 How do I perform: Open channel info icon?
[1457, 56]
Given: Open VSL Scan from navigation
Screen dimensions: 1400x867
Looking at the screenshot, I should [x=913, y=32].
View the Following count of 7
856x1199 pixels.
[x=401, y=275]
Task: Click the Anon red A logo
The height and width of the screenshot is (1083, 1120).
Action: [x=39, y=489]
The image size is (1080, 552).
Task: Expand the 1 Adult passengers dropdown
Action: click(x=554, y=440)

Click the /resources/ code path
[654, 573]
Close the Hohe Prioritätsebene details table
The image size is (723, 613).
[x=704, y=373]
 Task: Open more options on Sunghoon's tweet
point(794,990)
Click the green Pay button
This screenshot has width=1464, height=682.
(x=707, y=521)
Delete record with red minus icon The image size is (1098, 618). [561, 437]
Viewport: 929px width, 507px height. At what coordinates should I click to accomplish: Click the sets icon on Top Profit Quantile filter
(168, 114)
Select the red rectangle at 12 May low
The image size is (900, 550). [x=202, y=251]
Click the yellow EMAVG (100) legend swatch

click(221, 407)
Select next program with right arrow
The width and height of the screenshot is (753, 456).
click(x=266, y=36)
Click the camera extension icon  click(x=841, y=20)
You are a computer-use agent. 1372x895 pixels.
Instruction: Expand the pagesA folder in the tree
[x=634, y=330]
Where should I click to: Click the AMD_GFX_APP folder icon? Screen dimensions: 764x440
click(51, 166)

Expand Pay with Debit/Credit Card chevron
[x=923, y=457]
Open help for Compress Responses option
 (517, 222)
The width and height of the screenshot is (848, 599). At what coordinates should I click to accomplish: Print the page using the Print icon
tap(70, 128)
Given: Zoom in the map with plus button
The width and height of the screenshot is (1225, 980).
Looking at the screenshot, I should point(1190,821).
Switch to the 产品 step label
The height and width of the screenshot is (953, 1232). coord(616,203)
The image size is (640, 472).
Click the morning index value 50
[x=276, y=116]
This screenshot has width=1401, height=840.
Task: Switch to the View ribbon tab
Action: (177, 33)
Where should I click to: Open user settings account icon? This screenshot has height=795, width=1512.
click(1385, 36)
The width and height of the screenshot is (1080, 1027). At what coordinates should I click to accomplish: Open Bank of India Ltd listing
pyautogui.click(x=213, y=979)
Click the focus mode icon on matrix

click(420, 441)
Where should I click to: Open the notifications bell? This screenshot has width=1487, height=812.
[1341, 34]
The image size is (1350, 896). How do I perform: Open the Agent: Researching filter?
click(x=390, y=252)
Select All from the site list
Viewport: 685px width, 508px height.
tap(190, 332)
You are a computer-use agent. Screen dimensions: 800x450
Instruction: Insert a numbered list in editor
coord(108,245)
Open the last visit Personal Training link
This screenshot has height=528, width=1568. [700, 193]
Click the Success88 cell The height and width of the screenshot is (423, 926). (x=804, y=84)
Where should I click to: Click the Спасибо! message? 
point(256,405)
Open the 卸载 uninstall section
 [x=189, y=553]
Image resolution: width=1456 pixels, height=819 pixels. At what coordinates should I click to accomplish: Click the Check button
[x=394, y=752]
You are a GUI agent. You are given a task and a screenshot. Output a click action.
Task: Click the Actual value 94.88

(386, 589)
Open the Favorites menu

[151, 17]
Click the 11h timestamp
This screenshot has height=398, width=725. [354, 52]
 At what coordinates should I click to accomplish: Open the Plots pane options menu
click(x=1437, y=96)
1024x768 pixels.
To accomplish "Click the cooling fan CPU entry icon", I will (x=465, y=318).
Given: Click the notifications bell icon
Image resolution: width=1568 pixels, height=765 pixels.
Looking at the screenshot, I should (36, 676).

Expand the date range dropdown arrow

TASK TO CARRY OUT: Please reproduce the lines word for word, starting at the first line and ending at the line that contains "tap(70, 128)".

TASK RESULT:
 How do I perform: Open channel info icon?
[1457, 56]
Given: Open VSL Scan from navigation
Screen dimensions: 1400x867
Looking at the screenshot, I should [x=913, y=32].
View the Following count of 7
856x1199 pixels.
[x=401, y=275]
Task: Click the Anon red A logo
The height and width of the screenshot is (1083, 1120).
Action: [x=39, y=489]
The image size is (1080, 552).
Task: Expand the 1 Adult passengers dropdown
Action: click(x=554, y=440)

Click the /resources/ code path
[654, 573]
Close the Hohe Prioritätsebene details table
The image size is (723, 613).
[x=704, y=373]
 Task: Open more options on Sunghoon's tweet
point(794,990)
Click the green Pay button
This screenshot has width=1464, height=682.
(x=707, y=521)
Delete record with red minus icon The image size is (1098, 618). [561, 437]
Viewport: 929px width, 507px height. At what coordinates should I click to accomplish: Click the sets icon on Top Profit Quantile filter
(168, 114)
Select the red rectangle at 12 May low
The image size is (900, 550). [x=202, y=251]
Click the yellow EMAVG (100) legend swatch

click(221, 407)
Select next program with right arrow
The width and height of the screenshot is (753, 456).
click(x=266, y=36)
Click the camera extension icon  click(x=841, y=20)
You are a computer-use agent. 1372x895 pixels.
Instruction: Expand the pagesA folder in the tree
[x=634, y=330]
Where should I click to: Click the AMD_GFX_APP folder icon? Screen dimensions: 764x440
click(51, 166)

Expand Pay with Debit/Credit Card chevron
[x=923, y=457]
Open help for Compress Responses option
 (517, 222)
The width and height of the screenshot is (848, 599). At what coordinates should I click to accomplish: Print the page using the Print icon
tap(70, 128)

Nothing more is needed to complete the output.